● **Required work**:
Look through the material below and show every line with the word "computer".
[Record set]
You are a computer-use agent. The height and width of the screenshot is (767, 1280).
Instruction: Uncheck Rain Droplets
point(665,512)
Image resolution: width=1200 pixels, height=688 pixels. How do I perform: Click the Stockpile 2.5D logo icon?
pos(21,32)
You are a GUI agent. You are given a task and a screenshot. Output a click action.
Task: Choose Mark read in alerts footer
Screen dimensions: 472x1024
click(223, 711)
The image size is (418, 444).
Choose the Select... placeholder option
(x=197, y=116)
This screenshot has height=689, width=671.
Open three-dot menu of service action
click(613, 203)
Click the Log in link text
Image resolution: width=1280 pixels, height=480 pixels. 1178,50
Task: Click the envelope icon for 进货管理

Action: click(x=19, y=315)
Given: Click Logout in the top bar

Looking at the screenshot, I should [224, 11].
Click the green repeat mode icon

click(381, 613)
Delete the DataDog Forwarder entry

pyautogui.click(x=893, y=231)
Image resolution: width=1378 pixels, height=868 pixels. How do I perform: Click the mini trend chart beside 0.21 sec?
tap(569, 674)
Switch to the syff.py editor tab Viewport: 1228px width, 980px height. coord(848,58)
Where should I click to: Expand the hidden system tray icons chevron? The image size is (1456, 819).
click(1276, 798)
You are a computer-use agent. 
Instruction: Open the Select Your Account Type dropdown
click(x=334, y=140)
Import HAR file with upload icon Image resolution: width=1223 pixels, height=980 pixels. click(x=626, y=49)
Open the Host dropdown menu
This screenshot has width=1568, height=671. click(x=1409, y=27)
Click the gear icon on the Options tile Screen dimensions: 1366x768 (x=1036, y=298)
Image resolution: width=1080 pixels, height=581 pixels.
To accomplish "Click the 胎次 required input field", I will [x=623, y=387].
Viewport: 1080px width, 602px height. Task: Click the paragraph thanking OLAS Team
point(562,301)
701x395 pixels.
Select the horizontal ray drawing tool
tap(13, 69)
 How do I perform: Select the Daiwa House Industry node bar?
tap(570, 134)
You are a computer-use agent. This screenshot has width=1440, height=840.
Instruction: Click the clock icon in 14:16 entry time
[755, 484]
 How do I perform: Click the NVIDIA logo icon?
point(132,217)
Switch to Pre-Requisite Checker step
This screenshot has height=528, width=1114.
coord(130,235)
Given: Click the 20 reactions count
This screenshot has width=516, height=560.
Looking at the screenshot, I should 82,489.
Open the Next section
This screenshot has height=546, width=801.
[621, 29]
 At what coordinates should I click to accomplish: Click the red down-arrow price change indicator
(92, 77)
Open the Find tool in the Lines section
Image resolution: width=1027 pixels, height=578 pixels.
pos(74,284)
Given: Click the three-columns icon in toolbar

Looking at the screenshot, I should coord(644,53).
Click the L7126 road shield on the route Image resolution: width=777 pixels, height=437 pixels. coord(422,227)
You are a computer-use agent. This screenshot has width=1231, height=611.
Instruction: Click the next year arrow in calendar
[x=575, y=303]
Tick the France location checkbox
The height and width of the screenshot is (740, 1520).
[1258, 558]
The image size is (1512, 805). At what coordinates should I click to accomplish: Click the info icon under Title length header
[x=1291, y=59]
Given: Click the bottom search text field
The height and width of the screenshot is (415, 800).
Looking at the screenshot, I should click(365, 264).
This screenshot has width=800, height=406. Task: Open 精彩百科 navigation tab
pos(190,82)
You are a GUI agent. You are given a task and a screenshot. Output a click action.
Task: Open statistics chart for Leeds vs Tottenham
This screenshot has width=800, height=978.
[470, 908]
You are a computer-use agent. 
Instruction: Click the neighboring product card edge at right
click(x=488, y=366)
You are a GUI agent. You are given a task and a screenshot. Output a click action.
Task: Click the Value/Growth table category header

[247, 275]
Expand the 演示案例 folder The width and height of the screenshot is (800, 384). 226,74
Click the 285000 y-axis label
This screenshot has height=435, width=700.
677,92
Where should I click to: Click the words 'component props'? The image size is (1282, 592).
[/Record set]
● **Answer section**:
You are a computer-use agent. The height and width of the screenshot is (767, 1280).
You are a computer-use agent. 
You are a computer-use agent. This screenshot has width=1440, height=840.
You are a computer-use agent. This screenshot has width=1231, height=611.
You are a computer-use agent. 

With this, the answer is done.